My husband, Michael, had lost his dad to colon cancer two years earlier and he was determined it wasn’t going to happen to me. He went online and learned about the integrative care offered at Cancer Treatment Centers of America (CTCA). He spoke with an Oncology Information Specialist about the program at CTCA and within a couple of hours, he had set up an appointment for me and announced that we were flying to Chicago. It was more than 2,000 miles from my home in Vernonia, Oregon, outside of Portland, but the distance didn’t faze me in the least. I wanted to live, and I was going to do what it took to make sure I survived.
My first day at CTCA at Midwestern Regional Medical Center, I knew I was in the right place. They offered me so much more than my local doctors had. I underwent a variety of diagnostic tests to help my care team determine where the cancer was in my body and how we needed to treat it.
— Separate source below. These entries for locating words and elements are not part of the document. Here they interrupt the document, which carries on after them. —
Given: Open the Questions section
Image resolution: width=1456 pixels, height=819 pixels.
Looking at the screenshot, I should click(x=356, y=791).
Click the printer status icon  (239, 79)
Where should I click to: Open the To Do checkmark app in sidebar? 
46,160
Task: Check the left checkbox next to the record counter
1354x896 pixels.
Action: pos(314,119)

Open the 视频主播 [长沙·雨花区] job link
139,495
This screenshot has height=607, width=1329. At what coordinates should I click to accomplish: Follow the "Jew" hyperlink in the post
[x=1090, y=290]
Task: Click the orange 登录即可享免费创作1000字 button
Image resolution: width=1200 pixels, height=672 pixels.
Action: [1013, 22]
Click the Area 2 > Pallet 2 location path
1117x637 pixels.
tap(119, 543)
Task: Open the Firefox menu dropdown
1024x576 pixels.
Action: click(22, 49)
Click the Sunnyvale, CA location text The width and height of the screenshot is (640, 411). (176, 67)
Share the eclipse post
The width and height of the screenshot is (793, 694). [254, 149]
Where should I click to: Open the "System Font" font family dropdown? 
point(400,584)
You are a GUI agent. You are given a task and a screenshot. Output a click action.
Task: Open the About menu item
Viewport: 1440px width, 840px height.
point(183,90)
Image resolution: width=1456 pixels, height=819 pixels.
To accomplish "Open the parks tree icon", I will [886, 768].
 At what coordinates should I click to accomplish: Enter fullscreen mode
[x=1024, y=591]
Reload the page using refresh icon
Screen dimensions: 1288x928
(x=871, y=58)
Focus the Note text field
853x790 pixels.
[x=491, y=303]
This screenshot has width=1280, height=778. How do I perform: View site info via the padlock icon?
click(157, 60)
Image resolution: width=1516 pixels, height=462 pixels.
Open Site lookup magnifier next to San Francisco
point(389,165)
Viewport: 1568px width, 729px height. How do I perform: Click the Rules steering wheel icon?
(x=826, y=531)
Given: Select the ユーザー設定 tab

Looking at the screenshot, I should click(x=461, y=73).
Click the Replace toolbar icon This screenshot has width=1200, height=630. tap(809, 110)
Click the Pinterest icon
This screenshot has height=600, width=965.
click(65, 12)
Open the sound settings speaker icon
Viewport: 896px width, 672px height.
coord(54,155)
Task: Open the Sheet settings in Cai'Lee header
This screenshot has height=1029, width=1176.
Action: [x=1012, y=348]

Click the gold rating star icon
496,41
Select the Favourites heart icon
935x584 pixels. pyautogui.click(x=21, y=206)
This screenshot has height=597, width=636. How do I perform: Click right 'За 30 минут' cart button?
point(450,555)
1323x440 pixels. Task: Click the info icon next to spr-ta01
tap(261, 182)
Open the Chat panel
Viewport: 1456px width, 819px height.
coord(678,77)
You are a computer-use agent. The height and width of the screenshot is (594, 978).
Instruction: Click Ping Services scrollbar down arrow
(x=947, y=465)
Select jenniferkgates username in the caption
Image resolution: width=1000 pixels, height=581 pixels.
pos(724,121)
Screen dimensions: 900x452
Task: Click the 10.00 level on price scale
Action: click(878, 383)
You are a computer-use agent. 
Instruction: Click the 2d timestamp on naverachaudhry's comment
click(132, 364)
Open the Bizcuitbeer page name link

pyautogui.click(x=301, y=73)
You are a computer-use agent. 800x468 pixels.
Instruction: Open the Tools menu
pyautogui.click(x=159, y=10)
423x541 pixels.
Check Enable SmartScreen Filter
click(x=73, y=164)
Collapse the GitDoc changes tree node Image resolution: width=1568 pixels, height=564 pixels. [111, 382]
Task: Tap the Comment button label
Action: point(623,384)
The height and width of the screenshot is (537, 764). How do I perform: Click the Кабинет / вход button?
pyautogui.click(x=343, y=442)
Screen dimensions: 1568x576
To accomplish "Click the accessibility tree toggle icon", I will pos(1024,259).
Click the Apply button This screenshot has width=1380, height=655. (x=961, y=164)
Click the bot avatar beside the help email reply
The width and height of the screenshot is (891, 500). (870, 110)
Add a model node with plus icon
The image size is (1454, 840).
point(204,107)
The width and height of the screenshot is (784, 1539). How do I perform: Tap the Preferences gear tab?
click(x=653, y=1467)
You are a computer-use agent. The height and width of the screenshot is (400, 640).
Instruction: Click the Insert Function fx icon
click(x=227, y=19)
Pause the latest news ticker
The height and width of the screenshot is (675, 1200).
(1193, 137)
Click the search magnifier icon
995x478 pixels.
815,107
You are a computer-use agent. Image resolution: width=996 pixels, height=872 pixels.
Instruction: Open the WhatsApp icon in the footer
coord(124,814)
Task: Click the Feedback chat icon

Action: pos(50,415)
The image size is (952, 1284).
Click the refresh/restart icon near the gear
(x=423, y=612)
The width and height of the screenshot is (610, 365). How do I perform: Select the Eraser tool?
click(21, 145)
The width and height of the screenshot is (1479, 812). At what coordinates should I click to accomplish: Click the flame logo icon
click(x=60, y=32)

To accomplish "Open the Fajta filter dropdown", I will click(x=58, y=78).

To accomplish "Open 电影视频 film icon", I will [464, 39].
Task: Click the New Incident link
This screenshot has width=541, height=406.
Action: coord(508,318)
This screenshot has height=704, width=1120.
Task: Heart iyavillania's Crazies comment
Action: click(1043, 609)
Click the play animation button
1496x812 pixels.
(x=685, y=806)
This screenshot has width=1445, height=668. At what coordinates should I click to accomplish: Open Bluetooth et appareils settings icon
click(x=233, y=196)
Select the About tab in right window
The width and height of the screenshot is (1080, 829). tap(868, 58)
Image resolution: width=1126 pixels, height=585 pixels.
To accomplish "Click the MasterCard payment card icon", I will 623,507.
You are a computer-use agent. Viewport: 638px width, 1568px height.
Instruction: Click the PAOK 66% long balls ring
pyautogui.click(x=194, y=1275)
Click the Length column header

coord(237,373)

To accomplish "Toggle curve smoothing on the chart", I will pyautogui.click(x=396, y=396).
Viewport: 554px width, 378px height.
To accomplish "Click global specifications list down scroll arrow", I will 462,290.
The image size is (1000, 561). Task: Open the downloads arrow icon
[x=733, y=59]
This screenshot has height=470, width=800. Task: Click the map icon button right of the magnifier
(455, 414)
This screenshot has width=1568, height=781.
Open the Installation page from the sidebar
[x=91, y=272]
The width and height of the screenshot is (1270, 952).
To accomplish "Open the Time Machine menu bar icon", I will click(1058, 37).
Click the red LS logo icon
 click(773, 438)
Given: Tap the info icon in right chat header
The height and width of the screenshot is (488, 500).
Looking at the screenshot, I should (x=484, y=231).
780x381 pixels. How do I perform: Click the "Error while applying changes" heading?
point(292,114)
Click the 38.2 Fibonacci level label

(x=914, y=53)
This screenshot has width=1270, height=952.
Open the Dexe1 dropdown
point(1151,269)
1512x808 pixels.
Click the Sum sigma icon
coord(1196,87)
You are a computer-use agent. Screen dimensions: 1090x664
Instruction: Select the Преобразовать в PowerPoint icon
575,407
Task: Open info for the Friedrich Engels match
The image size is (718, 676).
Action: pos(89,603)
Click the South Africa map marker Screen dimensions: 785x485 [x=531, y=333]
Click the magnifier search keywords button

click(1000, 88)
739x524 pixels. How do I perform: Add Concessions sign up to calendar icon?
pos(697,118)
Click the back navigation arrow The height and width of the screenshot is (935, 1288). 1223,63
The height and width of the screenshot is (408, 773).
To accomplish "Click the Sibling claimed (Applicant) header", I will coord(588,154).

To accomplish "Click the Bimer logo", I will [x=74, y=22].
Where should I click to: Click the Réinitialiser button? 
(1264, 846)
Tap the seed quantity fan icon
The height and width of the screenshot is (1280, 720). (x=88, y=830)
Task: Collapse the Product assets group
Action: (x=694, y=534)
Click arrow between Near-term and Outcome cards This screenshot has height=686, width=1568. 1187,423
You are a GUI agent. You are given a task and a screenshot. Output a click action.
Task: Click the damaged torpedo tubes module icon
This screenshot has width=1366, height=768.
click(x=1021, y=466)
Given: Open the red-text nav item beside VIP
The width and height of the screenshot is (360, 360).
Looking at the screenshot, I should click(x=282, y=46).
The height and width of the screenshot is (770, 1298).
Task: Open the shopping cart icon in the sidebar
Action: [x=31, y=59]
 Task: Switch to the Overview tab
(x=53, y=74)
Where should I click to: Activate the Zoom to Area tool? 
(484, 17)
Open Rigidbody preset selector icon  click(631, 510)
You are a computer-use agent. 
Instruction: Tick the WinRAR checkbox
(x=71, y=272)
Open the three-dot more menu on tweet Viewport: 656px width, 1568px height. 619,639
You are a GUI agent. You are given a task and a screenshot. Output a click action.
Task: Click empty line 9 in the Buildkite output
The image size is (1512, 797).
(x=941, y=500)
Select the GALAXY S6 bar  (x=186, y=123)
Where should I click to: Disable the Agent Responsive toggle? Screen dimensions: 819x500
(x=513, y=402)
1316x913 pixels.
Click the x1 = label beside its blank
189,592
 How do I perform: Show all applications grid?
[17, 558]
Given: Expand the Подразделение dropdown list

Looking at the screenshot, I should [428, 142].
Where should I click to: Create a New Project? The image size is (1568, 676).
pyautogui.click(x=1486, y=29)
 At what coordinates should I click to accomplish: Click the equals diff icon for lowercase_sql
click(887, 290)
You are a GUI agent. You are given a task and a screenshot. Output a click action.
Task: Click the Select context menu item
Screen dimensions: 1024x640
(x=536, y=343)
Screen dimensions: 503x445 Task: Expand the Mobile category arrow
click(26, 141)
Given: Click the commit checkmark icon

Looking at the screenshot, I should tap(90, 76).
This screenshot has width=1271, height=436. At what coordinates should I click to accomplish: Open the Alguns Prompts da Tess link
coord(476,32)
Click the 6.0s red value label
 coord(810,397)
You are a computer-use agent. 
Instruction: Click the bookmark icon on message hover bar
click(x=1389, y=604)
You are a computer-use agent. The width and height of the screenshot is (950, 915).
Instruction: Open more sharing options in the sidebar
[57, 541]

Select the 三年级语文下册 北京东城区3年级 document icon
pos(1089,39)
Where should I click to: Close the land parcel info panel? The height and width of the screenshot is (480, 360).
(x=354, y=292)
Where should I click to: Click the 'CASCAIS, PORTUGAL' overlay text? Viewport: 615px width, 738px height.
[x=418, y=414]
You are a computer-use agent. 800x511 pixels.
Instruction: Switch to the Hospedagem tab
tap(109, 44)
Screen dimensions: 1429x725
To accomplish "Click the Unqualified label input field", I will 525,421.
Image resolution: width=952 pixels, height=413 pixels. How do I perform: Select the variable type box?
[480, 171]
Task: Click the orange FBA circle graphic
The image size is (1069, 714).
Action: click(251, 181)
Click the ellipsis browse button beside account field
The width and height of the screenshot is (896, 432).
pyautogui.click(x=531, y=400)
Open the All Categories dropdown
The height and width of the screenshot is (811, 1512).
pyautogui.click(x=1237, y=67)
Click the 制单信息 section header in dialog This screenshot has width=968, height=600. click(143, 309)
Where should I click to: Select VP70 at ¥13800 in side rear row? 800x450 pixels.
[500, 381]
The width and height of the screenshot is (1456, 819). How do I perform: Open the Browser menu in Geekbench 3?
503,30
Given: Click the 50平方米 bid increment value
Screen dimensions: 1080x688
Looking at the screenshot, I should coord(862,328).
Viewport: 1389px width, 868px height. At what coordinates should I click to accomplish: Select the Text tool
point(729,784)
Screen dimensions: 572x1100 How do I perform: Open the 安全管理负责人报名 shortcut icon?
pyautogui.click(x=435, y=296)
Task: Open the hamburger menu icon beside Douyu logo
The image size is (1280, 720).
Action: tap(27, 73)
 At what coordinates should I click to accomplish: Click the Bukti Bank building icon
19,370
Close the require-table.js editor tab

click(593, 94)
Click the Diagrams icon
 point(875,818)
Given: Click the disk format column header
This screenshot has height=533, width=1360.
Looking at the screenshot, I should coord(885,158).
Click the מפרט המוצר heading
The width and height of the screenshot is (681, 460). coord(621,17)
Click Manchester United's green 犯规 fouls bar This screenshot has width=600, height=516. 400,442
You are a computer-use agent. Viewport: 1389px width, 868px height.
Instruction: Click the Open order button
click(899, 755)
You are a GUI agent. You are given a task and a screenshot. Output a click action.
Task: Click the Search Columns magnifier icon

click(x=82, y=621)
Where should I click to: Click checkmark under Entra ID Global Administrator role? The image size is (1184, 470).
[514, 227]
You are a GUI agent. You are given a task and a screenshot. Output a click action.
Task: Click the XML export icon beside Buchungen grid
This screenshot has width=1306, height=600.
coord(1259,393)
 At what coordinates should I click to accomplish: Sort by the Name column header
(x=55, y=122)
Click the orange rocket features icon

When I met my oncologist, Dr. Citrin, he told me we were going to attack my cancer from every direction possible. My treatment plan consisted of three different chemotherapy drugs delivered in fractionated doses every three weeks, eight weeks of radiation that included TomoTherapy® radiation (given by another one of my favorites, Dr. Eden), and two final doses of chemo. A complete hysterectomy was recommended and performed by Dr. Williams once these treatments were completed.